> Task prompt
Reproduce the records below in full and without edits, omitting images.

═══ Data extracts

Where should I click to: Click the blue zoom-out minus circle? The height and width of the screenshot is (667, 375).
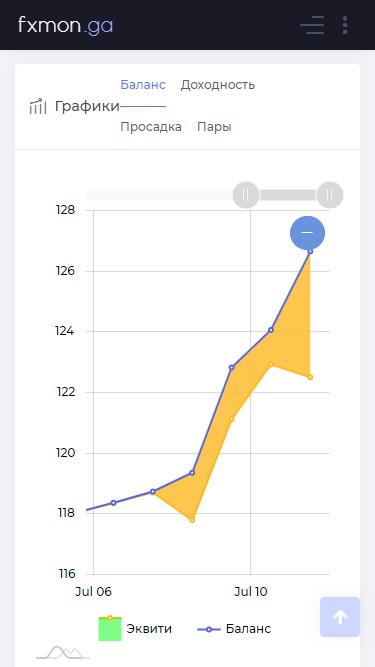pyautogui.click(x=307, y=233)
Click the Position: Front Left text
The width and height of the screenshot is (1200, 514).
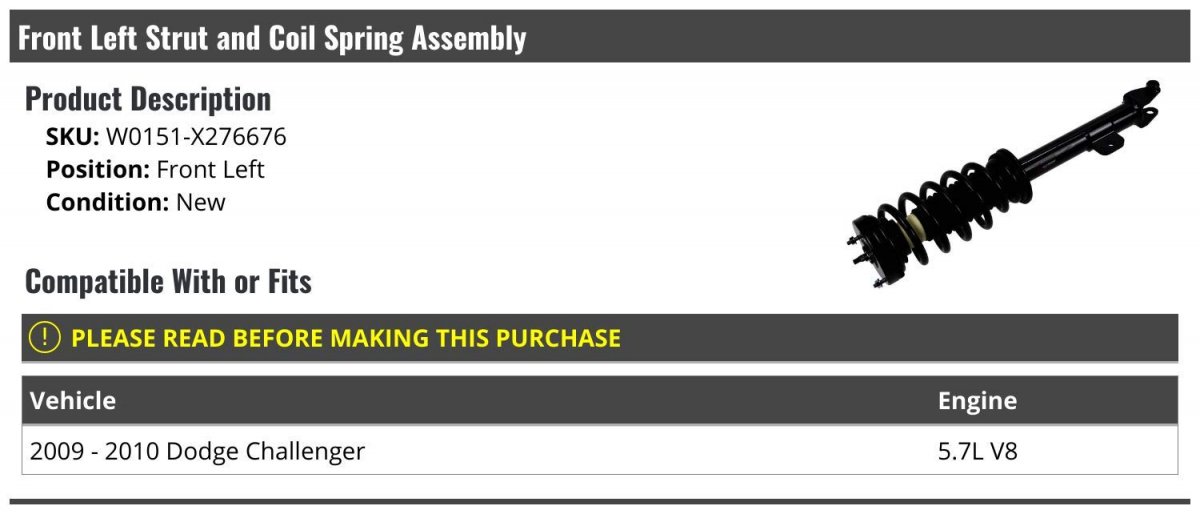coord(155,170)
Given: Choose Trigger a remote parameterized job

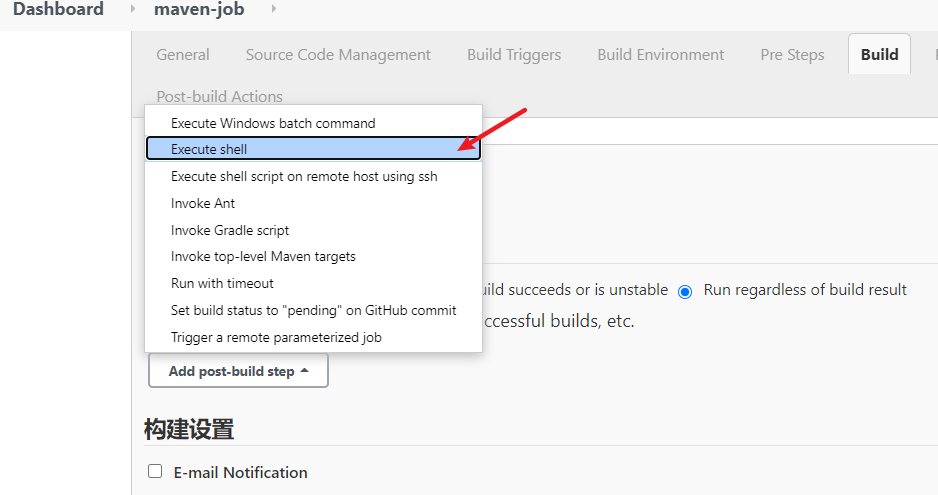Looking at the screenshot, I should click(313, 338).
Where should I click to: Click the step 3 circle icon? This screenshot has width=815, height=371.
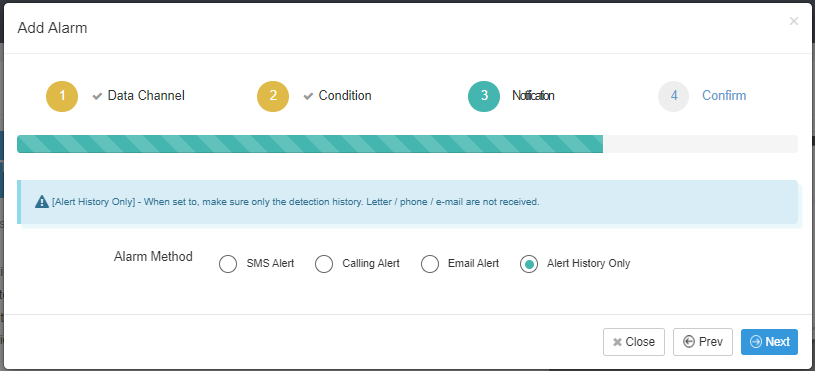(484, 96)
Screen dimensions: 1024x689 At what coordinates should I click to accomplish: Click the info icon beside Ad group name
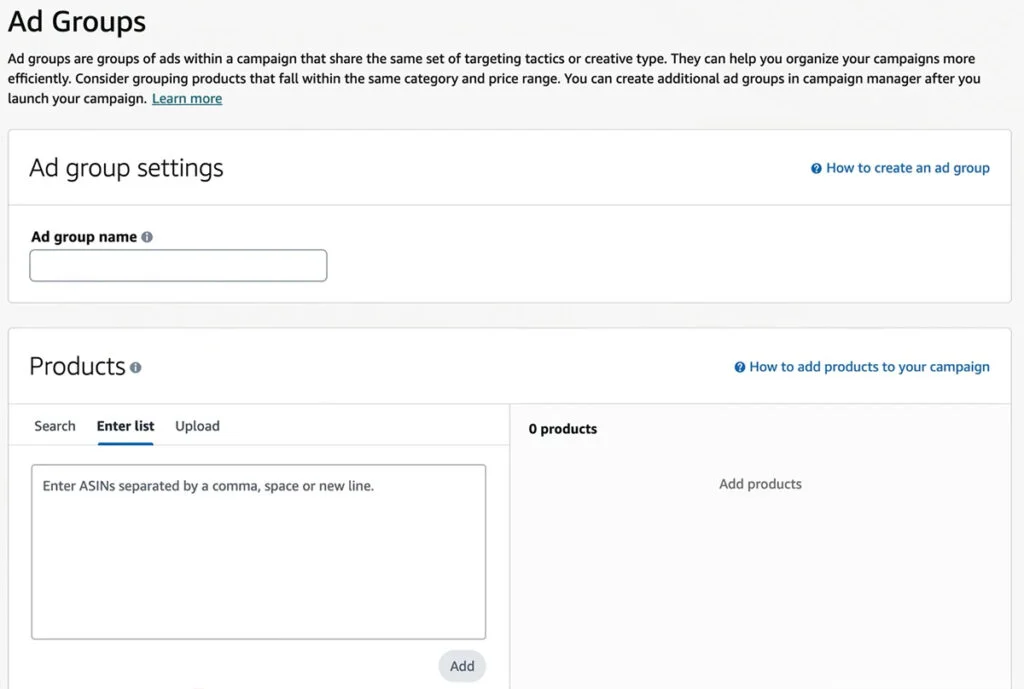[147, 237]
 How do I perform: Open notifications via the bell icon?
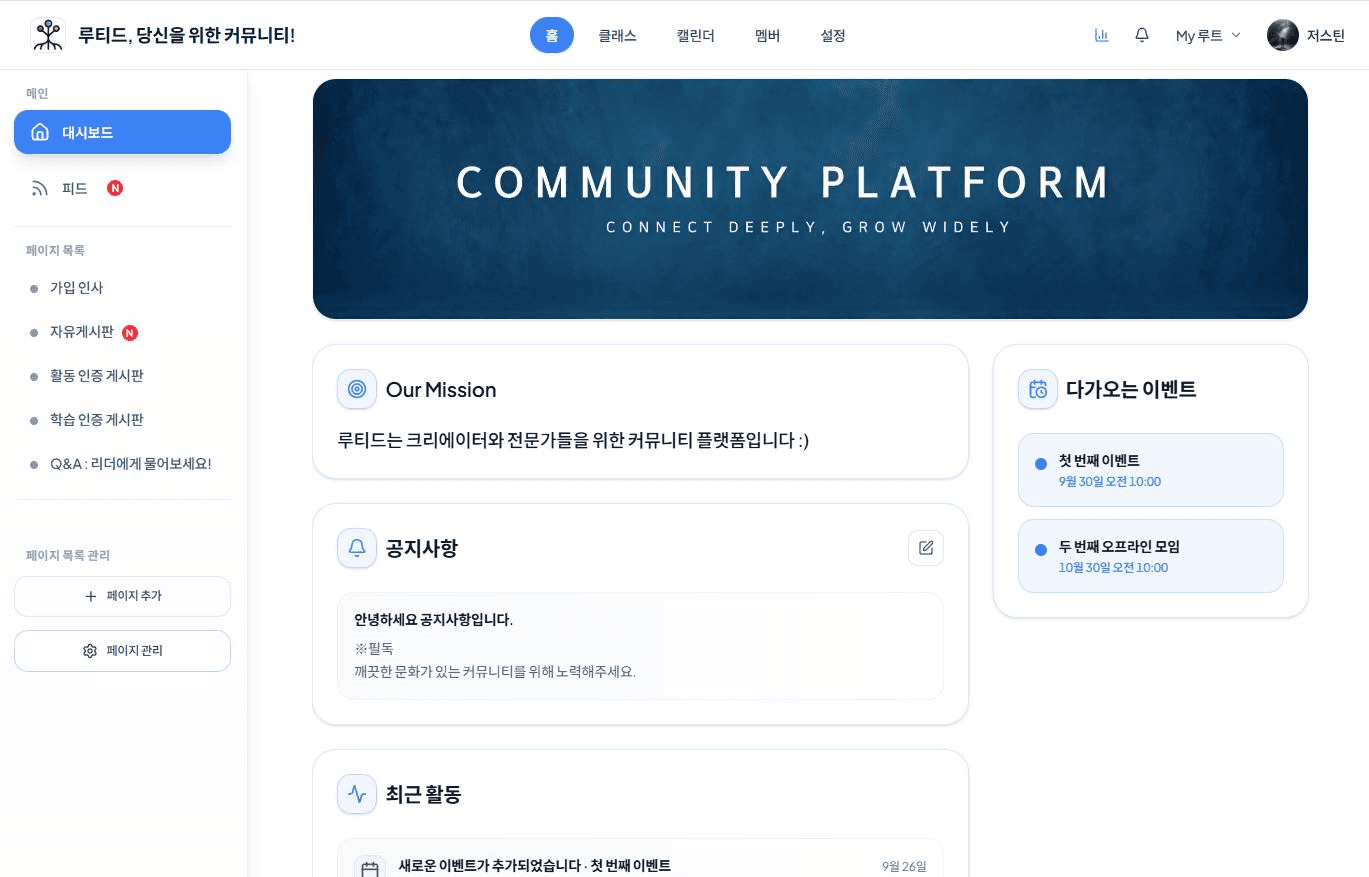[x=1141, y=35]
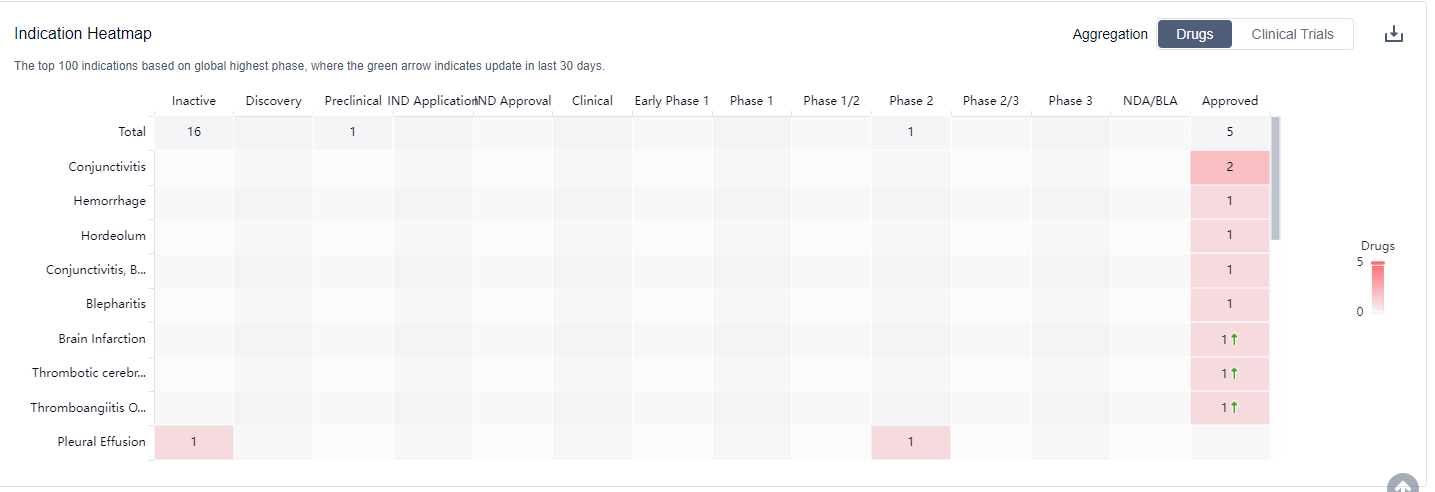Click Pleural Effusion Inactive cell
This screenshot has height=492, width=1435.
[x=193, y=442]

══════

> Written solution
Where should I click to: Click the blue zoom-out minus circle? The height and width of the screenshot is (667, 375).
pyautogui.click(x=307, y=233)
Click the Position: Front Left text
The width and height of the screenshot is (1200, 514).
coord(155,170)
Given: Choose Trigger a remote parameterized job

Looking at the screenshot, I should click(313, 338).
Where should I click to: Click the step 3 circle icon? This screenshot has width=815, height=371.
(484, 96)
Screen dimensions: 1024x689 At what coordinates should I click to accomplish: Click the info icon beside Ad group name
[147, 237]
 How do I perform: Open notifications via the bell icon?
[x=1141, y=35]
Click Pleural Effusion Inactive cell
This screenshot has height=492, width=1435.
[x=193, y=442]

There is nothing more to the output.